What we have today is a crude moralistic tribalism in which people divide simply into goodies and baddies. We see this in the "two minutes hate" against Shamima Begum - which is oblivious to the fact that one's rights do not depend solely upon one's moral character. We saw it in the silly debate about whether Churchill was a hero or villain, much of which effaced the fact that he was a complex character who happened to be exactly the type we needed in 1940. And we see it when lefties blame low pay upon greedy bosses and the financial crisis upon greedy bankers. I agree with Will that this mentality is also behind the rise of antisemitism on the left; antisemitism is the socialism of moralizing fools.
What such crude discourse misses is an aspect of the sociological imagination - the ability to see that society is shaped by structural forces which can cause outcomes to differ from the intentions and moral character of agents. It was this imagination - in fact, important insight - that Adam Smith was using when he wrote that ""it is not from the benevolence of the butcher, the brewer, or the baker, that we expect our dinner, but from their regard to their own interest."

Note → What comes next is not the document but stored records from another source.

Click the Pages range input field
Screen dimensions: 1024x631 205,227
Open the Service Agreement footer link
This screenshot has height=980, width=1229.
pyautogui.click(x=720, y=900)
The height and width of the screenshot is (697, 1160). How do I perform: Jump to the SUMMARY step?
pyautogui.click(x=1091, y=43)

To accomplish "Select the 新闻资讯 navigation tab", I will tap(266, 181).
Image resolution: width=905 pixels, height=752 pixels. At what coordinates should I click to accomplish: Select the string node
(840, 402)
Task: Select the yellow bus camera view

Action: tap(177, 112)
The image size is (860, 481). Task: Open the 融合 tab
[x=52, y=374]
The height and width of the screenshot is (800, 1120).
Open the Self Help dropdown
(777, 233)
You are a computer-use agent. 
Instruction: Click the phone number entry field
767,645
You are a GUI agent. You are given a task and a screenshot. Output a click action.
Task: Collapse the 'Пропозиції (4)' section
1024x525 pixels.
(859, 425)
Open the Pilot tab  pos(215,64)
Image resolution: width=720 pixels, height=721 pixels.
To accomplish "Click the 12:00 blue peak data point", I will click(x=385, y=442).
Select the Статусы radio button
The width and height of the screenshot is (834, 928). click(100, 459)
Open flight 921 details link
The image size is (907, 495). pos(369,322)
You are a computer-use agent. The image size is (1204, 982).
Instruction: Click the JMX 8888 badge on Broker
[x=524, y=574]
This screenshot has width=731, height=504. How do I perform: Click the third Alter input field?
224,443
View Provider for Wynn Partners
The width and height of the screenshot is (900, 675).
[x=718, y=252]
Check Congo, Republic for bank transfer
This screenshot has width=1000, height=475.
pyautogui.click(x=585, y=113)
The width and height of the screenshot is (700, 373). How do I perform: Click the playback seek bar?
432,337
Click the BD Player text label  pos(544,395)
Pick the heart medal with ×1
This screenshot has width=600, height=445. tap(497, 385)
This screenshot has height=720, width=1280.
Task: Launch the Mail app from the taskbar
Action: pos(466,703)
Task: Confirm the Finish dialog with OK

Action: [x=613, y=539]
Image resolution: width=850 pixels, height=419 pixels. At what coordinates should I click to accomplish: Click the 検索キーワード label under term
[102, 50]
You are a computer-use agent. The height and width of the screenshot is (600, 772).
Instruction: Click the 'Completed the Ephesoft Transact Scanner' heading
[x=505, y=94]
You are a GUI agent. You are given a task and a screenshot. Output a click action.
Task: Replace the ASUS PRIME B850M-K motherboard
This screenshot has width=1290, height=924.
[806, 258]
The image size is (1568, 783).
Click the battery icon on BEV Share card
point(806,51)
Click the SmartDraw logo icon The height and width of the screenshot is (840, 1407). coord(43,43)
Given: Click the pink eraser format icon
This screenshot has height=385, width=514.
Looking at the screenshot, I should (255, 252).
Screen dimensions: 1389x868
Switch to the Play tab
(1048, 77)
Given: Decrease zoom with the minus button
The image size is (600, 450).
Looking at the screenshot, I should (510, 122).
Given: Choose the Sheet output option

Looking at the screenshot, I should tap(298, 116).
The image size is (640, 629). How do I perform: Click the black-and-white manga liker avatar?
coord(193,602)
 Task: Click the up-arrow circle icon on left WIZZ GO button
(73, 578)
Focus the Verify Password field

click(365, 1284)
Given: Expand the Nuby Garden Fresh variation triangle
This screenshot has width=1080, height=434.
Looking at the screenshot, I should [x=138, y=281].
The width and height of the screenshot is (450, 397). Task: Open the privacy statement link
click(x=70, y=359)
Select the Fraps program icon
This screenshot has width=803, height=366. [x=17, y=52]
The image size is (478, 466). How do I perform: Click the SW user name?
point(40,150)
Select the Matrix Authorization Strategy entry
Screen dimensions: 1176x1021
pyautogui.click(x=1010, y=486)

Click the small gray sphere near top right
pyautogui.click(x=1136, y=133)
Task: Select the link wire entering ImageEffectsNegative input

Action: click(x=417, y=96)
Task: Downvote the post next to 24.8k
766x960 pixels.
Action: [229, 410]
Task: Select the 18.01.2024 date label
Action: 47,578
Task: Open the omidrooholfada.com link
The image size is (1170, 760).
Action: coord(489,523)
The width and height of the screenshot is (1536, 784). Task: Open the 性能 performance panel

The converse can also be true. Marx thought that exploitation and low wages arise not from the greed of capitalists but from the forces of competition*:
Capital is reckless of the health or length of life of the labourer, unless under compulsion from society...But looking at things as a whole, all this does not, indeed, depend on the good or ill will of the individual capitalist. Free competition brings out the inherent laws of capitalist production, in the shape of external coercive laws having power over every individual capitalist.
Chuck Prince, then boss of Citi, made a similar point in 2007 when he said:
When the music stops, in terms of liquidity, things will be complicated. But as long as the music is playing, you've got to get up and dance.
What he was driving at was that excessive risk-taking wasn't caused so much by "greed" as by men responding to incentives: each individual bank had an incentive to gear up for fear of falling behind others.
Prince, Smith and Marx all agreed upon the key point for my purposes - which is that structure trumps agency, that social outcomes cannot be reduced to individual morality or character.
But is this true?
A good reason to suspect not is the existence of monopoly and monopsony. These relax competitive pressures and so give bosses room for agency, to offer better wages. Jeff Bezos would not become a pauper if Amazon gave its workers better pay and conditions.
Even here, though, structure isn't wholly absent. When Amazon was a smaller company, higher costs and prices might well have attracted competition and thus hurt the company. Many ideas outlive their empirical base: it could be that Bezos's desire to screw down wages is one of these.
Also, of course, firms' ability to hold down wages and conditions is facilitated by weak aggregate demand. Is this a failure of agency - simple bad policy-making? Or is it instead structural - a result of capitalists' political pressures upon governments?
What's more interesting to me, though, are hybrid theories - ones which combine structure and agency. I'm thinking of two classes here, though there are no doubt more.
One is the role of social norms. These have structural origins but shape morality. We can think of the rise of neoliberalism as being in part a sign of an erosion of norms against rapacity, short-termism and rent-seeking: this is Jesse Norman's theory in Adam Smith: what he thought and why it matters.
A second category are selection mechanisms. It's very possible that bad character - psychopathy or narcissism - is selected for in at least some businesses, and that incompetent overconfident fanaticism is selected for in politics.
There is, I think, a good debate to be had upon these issues. What is unacceptable to me, however, is a simple-minded attempt to blame social problems upon bad people. Such silly moralizing is a barrier both to understanding and changing the world.